Here are ten great tips from fellow Sandler Trainer Take a look and see if this gives you any ideas?
Hiring Salespeople: 10 Questions You Must Ask & Get Good Answers To
You are not interviewing salespeople to make friends but to hire a winner. Don't go in wearing your happy ears. You're about to hire someone who is going to cost you the price of a small mortgage every year, has your future in their hands and could easily go out and upset your customers, who you have spent time and a lot of money acquiring.
You want James Bond, not his cousin, Basildon when s/he gets on to your payroll.
What do you call conversation where both sides are lying through their teeth?
..... A job interview!
Stop wasting your time focusing on housekeeping questions around skills, historical experience and historical results. They are all backward looking (lag indicators, once happened, can't be changed or affected) and are only really useful at helping you separate between 2 equally good candidates who have scored highly in the predictors of success:
- Habit - what you do repeatedly in the past, you will do repeatedly in the future e.g. prospecting, calling high, selling past "No!"
- Cognitive skills - how you have learned on the hoof and adapted to changing conditions in the past tells me how you are likely to do the same in the future
- Attitudes & Beliefs - your beliefs around selling, the customer and money, around your own self-concept
At the start of the interview, I like to open with, "Bob, we've been looking forward to meeting you very much. OK. Over to you?" And then I shut up and gesture towards them so they can take over from here.
I want to see how they respond. Do they go to pieces? Do they take the bull by the horns and take the opportunity they've been gifted to manage the "sale" of the interview? Or do they ask weak questions and falter like a damp fuse?
This list in by no means exhaustive but it's a start:
At the start of the final interview I like to lead early with "I'm not offering you the job, but suppose I did, and it was in the region of £XX,XXXX basic, OTE of £XXX,XXX with X weeks holiday, pension at XX%, car and X,XXX stock options is there any reason you wouldn't accept it?" I don't want to waste my time or theirs if there is a problem with the offer they are likely to get. It also allows me to see how well they handle the money conversation, and how they control the interview. If they can't control an interview with me, chances are they aren't going to be able to control one with a gnarly old CFO or self important CEO, are they? And if they drop early, unilaterally or without trying to get something of equal or greater value back in return, they tell me how they handle discounting conversations.

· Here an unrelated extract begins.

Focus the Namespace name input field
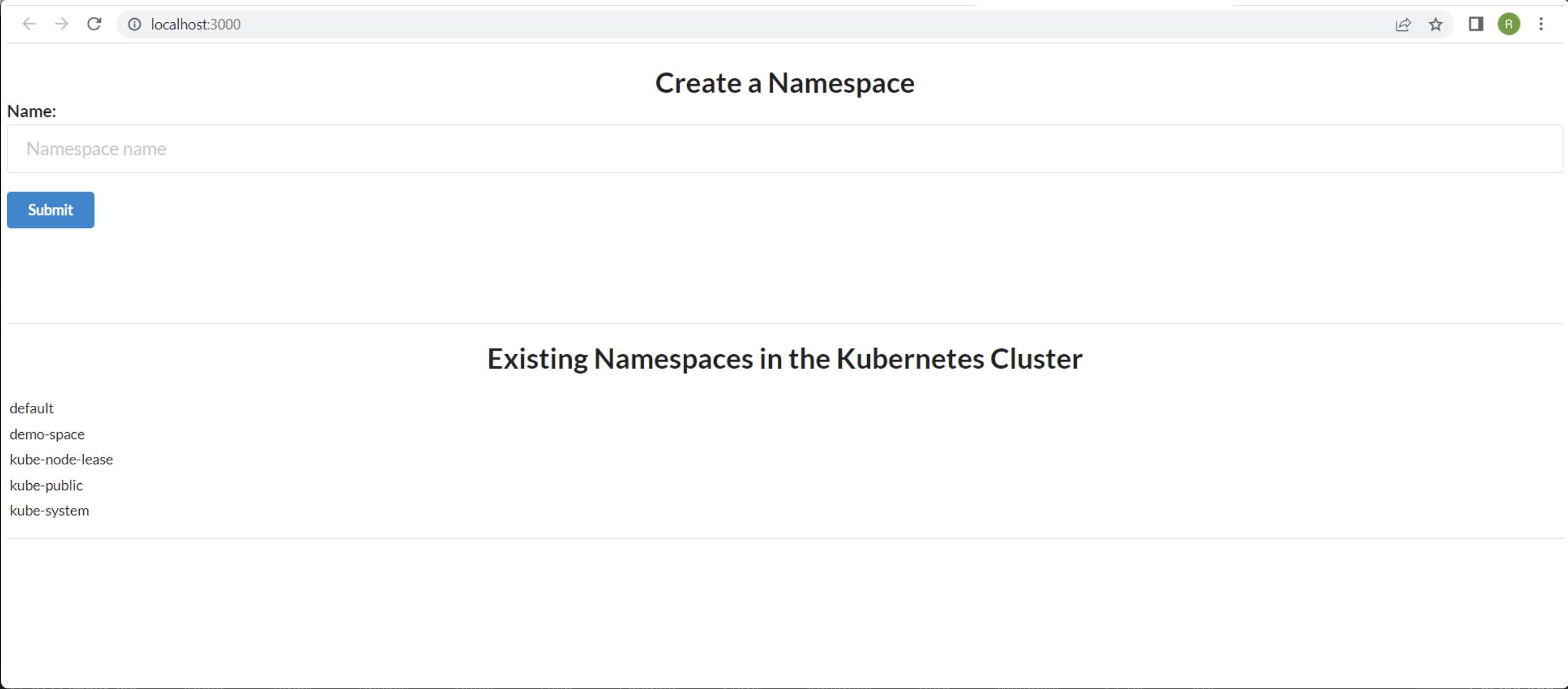785,149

1. Tell me, what does your prospecting habit look like? What do you do on a daily, (weekly, monthly) basis to keep your pipeline full all the time? Take me through your current pipeline and explain how you have qualified each of them? Based on what evidence? Why do you take these actions?

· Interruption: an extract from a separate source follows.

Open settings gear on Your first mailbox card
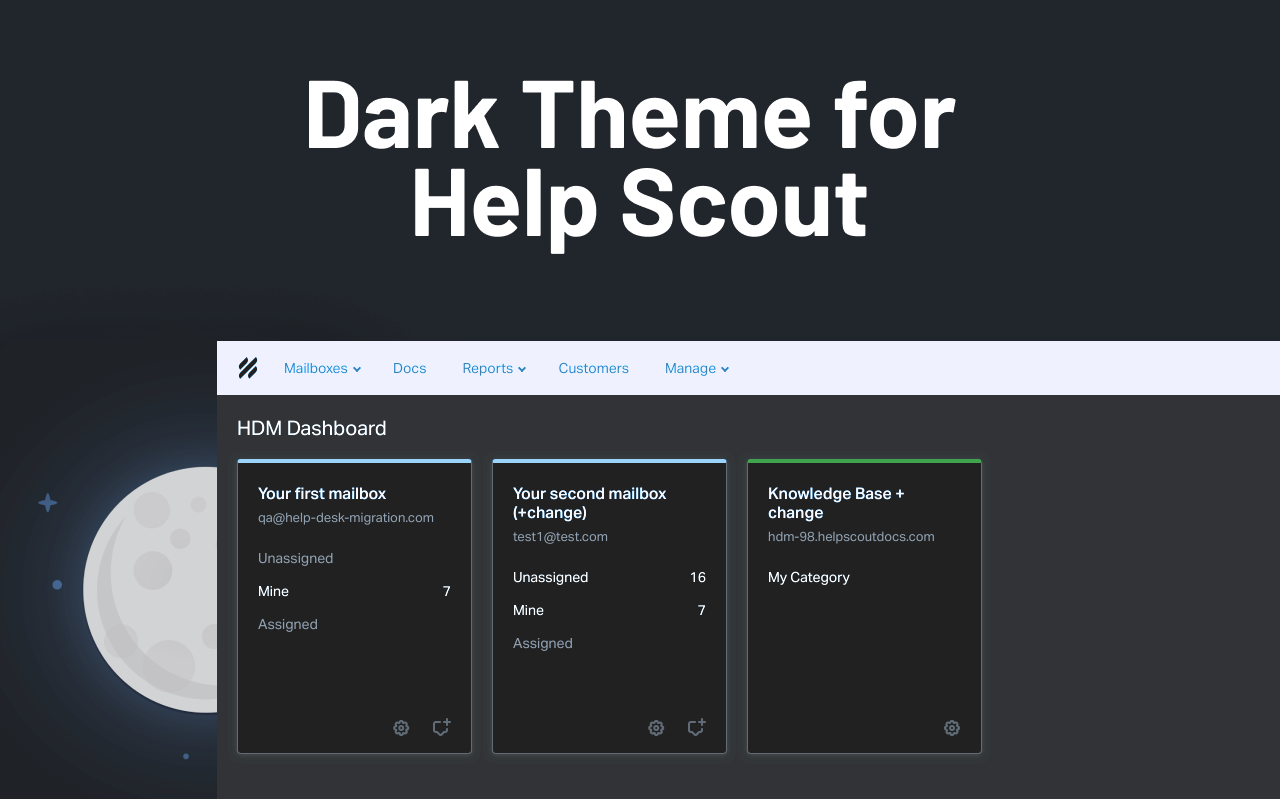Viewport: 1280px width, 800px height. (x=401, y=728)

2. Tell me about the last 6 sales you have closed that came from self-generated leads; take me through each of their life-cycles, how did you discover them and tell me what you learned to help you improve your performance in the future as you progressed through each sale?
3. In your current position, take me through your most recent 5 or 6 losses. Where did you go wrong and what have you done to prevent yourself from making the same mistake again in the future? How did you share these insights?
4. What process do you go through to disqualify out a "no bid" situation quickly today? Give me half a dozen examples of where you have disqualified out non-prospects recently and why? What were the red flags that told you a no bid was the best response?
5. What are your beliefs about the customer? e.g. The customer is king? The buyer is always right? The man with the gold makes the rules? The customer is never more than my equal? They're in control because they have the money?
6. How do you create parity between you and the buyer up front at the start of a call or meeting? Give me some examples of how you have done this in recent sales whether you won or lost. How did you maintain parity throughout the sale?
7. Why aren't you a better salesperson? (Shut up, watch carefully and listen hard for excuses, blaming, trying clumsily to wriggle out of the question)
8. If I told you I was going to recommend we don't offer you the job, what would you say to me? (I want to know I'm hiring someone who gets to qualified decisions, yes or no, and can sell past "no", don't I?)
9. What have you done regularly to improve your performance in the last 6 months? Evidence? Examples? How is that working out for you?
10. Take me through 5 or 6 examples of where you have had a sale stall. What specifically did you do to identify the real cause of the road block and how did you manage to work your way past or around the obstacle? Whose help did you have to enlist to help you get past it? Win or lose, what lessons did you learn?
Remember an interview should not be a pleasant experience for the candidate.
The person they become under pressure is the one you will end up hiring. Make sure you find that out before you put them on your payroll or you will fall foul of the old proverb:
Hire in haste (or because you like the chap) and repent at leisure.